8.6.4 How to Assess Our Relative Confidence in Feedbacks Simulated by Different Models?
Assessments of our relative confidence in climate projections from different models should ideally be based on a comprehensive set of observational tests that would allow us to quantify model errors in simulating a wide variety of climate statistics, including simulations of the mean climate and variability and of particular climate processes. The collection of measures that quantify how well a model performs in an ensemble of tests of this kind are referred to as ‘climate metrics’. To have the ability to constrain future climate projections, they would ideally have strong connections with one or several aspects of climate change: climate sensitivity, large-scale patterns of climate change (inter-hemispheric symmetry, polar amplification, vertical patterns of temperature change, land-sea contrasts), regional patterns or transient aspects of climate change. For example, to assess confidence in model projections of the Australian climate, the metrics would need to include some measures of the quality of ENSO simulation because the Australian climate depends much on this variability (see Section 11. 7).

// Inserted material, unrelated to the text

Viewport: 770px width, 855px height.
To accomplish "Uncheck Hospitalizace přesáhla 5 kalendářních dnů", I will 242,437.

To better assess confidence in the different model estimates of climate sensitivity, two kinds of observational tests are available: tests related to the global climate response associated with specified external forcings (discussed in Chapters 6, 9 and 10; Box 10.2) and tests focused on the simulation of key feedback processes.

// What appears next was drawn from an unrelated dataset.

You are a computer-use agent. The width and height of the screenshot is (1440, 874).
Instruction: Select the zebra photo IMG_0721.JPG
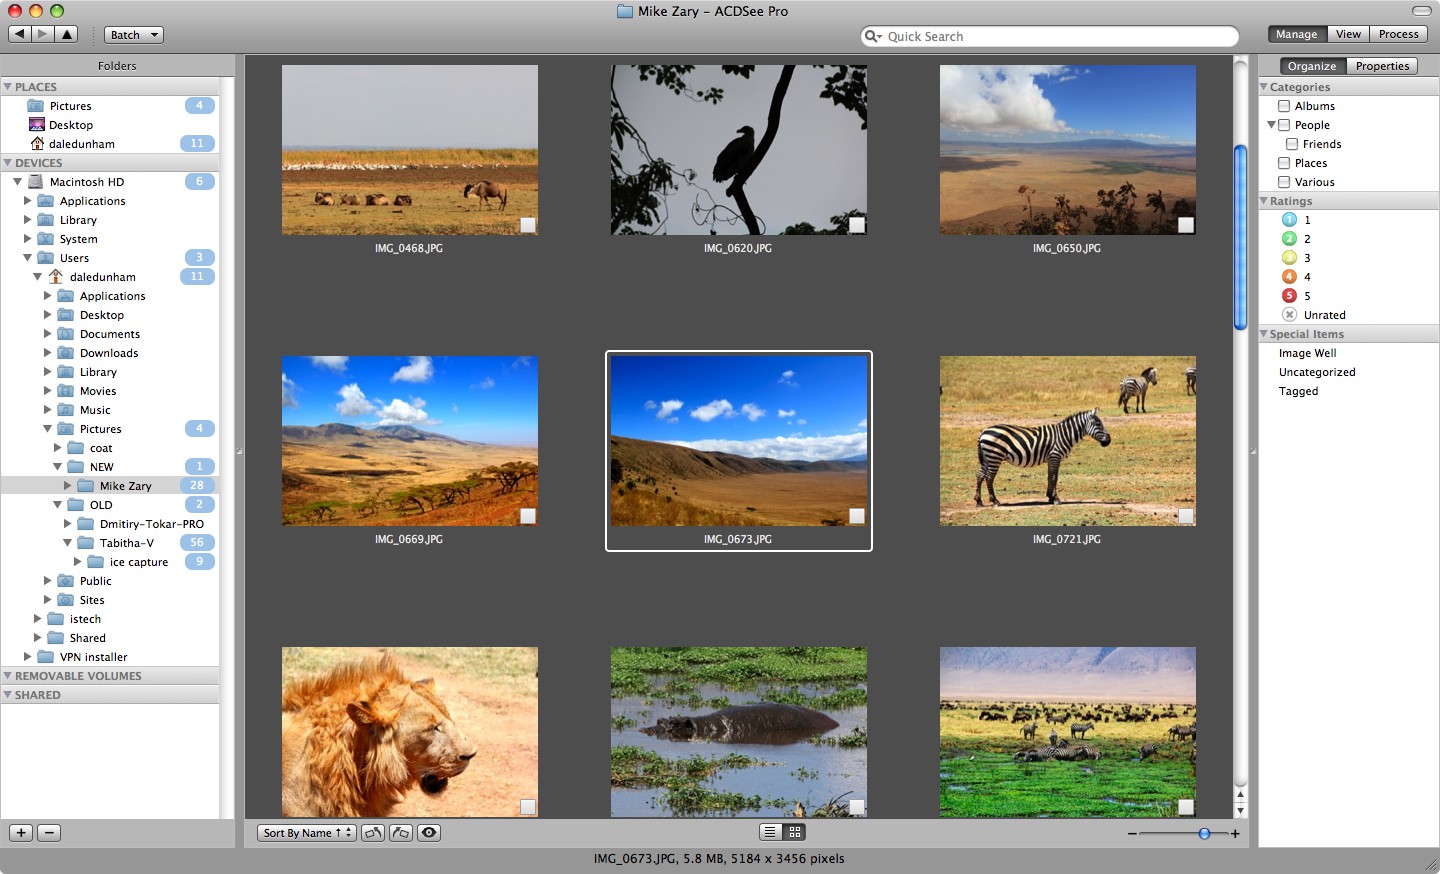pyautogui.click(x=1067, y=440)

Based on the understanding of both the physical processes that control key climate feedbacks (see Section 8.6.3), and also the origin of inter-model differences in the simulation of feedbacks (see Section 8.6.2), the following climate characteristics appear to be particularly important: (i) for the water vapour and lapse rate feedbacks, the response of upper-tropospheric RH and lapse rate to interannual or decadal changes in climate; (ii) for cloud feedbacks, the response of boundary-layer clouds and anvil clouds to a change in surface or atmospheric conditions and the change in cloud radiative properties associated with a change in extratropical synoptic weather systems; (iii) for snow albedo feedbacks, the relationship between surface air temperature and snow melt over northern land areas during spring and (iv) for sea ice feedbacks, the simulation of sea ice thickness.
A number of diagnostic tests have been proposed since the TAR (see Section 8.6.3), but few of them have been applied to a majority of the models currently in use. Moreover, it is not yet clear which tests are critical for constraining future projections. Consequently, a set of model metrics that might be used to narrow the range of plausible climate change feedbacks and climate sensitivity has yet to be developed.